■ **TASK DIRECTIONS**
What is the number of lines in the data that contain "Ростове"? Nothing besides that number, please.

■ **MATERIAL FOR THE TASK**
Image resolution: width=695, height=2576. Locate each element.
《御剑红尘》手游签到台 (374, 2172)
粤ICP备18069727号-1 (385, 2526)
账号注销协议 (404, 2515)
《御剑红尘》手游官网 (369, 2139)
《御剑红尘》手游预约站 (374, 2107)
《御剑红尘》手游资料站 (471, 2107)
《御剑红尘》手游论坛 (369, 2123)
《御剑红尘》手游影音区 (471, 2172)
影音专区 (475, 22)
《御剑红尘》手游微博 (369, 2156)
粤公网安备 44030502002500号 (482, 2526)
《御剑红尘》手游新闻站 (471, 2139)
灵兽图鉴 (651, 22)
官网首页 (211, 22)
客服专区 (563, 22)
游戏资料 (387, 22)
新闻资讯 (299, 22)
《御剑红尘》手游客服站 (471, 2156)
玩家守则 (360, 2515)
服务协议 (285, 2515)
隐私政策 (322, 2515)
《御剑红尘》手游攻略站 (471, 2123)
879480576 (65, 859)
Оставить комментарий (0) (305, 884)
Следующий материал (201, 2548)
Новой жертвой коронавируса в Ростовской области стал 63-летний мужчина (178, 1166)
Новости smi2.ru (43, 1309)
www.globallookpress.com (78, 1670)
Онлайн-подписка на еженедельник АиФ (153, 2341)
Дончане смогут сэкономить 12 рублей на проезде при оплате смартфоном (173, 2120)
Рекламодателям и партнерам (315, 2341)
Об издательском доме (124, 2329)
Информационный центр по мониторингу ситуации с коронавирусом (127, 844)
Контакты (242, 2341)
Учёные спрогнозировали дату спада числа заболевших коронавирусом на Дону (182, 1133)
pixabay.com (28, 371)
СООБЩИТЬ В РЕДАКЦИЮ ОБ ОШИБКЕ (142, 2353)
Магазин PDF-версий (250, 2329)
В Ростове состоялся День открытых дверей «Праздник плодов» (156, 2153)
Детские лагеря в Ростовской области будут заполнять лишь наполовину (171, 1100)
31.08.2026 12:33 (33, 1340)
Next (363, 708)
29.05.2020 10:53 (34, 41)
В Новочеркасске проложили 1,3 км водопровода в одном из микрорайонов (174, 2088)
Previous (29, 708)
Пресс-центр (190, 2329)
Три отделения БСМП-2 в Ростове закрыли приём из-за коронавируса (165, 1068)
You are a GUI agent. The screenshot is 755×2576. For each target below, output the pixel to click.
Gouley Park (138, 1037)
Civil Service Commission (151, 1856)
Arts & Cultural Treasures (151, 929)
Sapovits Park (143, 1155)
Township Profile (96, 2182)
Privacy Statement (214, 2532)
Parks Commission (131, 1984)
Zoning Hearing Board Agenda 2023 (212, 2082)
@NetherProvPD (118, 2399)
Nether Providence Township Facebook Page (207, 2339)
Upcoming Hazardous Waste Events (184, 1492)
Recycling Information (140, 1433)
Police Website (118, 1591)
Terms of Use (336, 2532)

■ **WRITTEN SOLUTION**
2